Nel momento in cui mette giù il punto che castiga definitivamente lo svizzero Riedi, la mente di Oliver Tarvet accoglie un bastimento di pensieri da quiz a risposta multipla. Orgoglio: il britannico è il giocatore iscritto al tabellone di Wimbledon con la più bassa classifica in singolare. Eppure ha vinto lui. Priorità: un abbraccio inevitabile alla famiglia a bordocampo. Fantasticherie: mercoledì lo aspetta Carlos Alcaraz, comunque andrà sarà un successo. E un rimpianto grande come un assegno da 99mila sterline, circa 115mila euro: che peccato guadagnarsi sul campo così tanti soldi e non poterli ritirare…

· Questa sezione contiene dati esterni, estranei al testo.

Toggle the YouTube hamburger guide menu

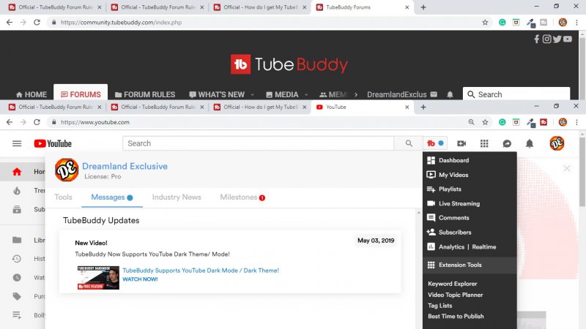tap(17, 143)
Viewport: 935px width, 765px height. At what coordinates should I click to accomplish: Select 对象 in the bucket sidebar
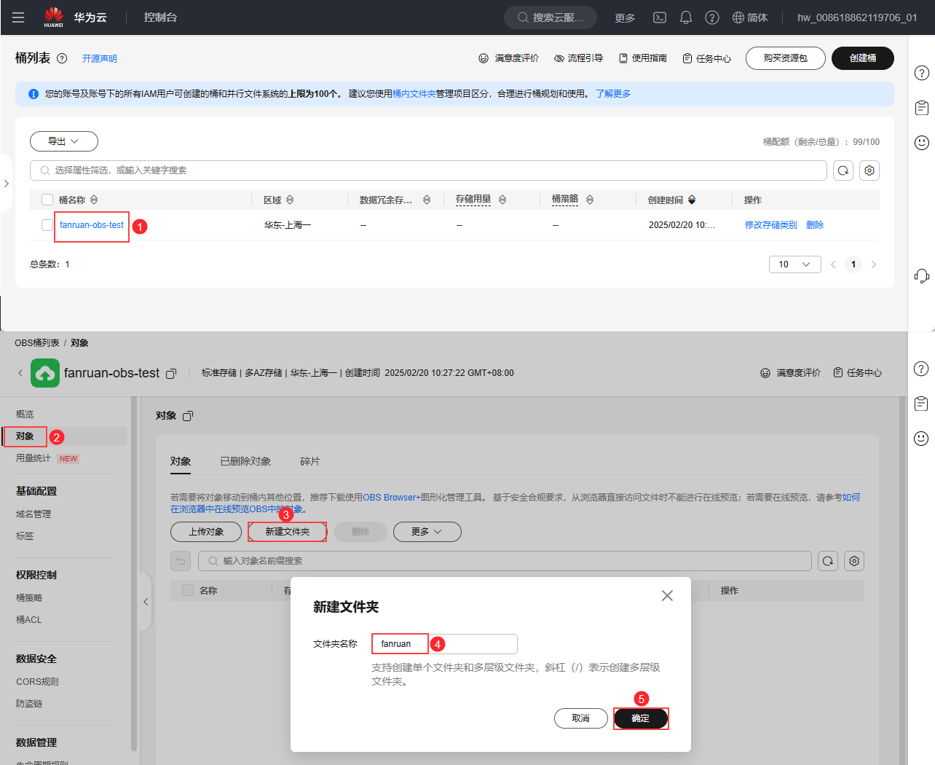pyautogui.click(x=24, y=436)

Nastro riavvolto. Il classe 2003 ha superato in scioltezza i turni di qualificazione e mandato a casa Atmane, Galarneau e Blockx. All’improvviso, da numero 733 (settecentotrentatré), Oliver si ritrova nel tabellone principale di Wimbledon. Che non è una trasferta proibitiva, considerando che Tarvet viene dall’Hertfordshire: un’ottantina di minuti in macchina. Se aggiungete un’ora, trovate il tempo di percorrenza del suo primo turno nello Slam inglese: triplo 6-4 per avere ragione di Riedi, anche lui proveniente dal tabellone di qualificazioni. Tarvet se la ride, il prossimo incrocio mette i brividi: “La possibilità di trovare Carlos Alcaraz al secondo turno? Semplicemente un sogno che si avvera”. Poi in conferenza qualcuno lancia finalmente la patata bollente: “Già, ma del prize money non ritirabile cosa pensi?”. Oliver è assiduo frequentatore dell’Università di San Diego in California: per le leggi americane, i tennisti iscritti al circuito universitario Ncaa - e quindi non ancora professionisti - non possono incassare un premio superiore alle 7.300 sterline. Un grattacapo non indifferente: il secondo turno di Wimbledon ne garantisce 99mila.
In conferenza allora scattano le curiosità. Tarvet non si tira indietro: “Ho lavorato duramente per ottenere questi soldi. Non ritengo siano immeritati. Forse ci vorrebbe un cambiamento nel regolamento Ncaa, ma allo stesso tempo non voglio esserne coinvolto: non è il mio campo”. Già, va decisamente meglio con righe e corridoi: nel ranking live Oliver è sbarcato di prepotenza fra i primi 400 del mondo, e all’orizzonte c’è la supersfida con Alcaraz: “Quello è il mio sogno. Non sono qui per i soldi, ma solo per il pubblico e l’esperienza, cercando di lasciare il segno”.
La questione dei premi partita, però, è destinata a ripresentarsi. Il gioco al momento vale eccome la candela: l’unico modo per Tarvet di ritirare i prize money superiori alle 7.300 sterline sarebbe accettare di diventare professionista, chiudendo l’esperienza universitaria. Le regole Ncaa ostacolano o favoriscono la formazione dei grandi sportivi negli Stati Uniti? Se lo chiedeva anche Ben Shelton, tre anni fa: il mancino americano faceva ancora parte della squadra di tennis della Florida nel 2022 alla vigilia dello Us Open. E anche lui aveva rinunciato a premi appetitosi come quelli che derivano da un ottavo di finale a Cincinnati (vincendo oltretutto contro un top 10 come Ruud). A quel punto, Shelton ha scelto di lasciare il circuito universitario e diventare un professionista. Chissà che Tarvet non prenda spunto.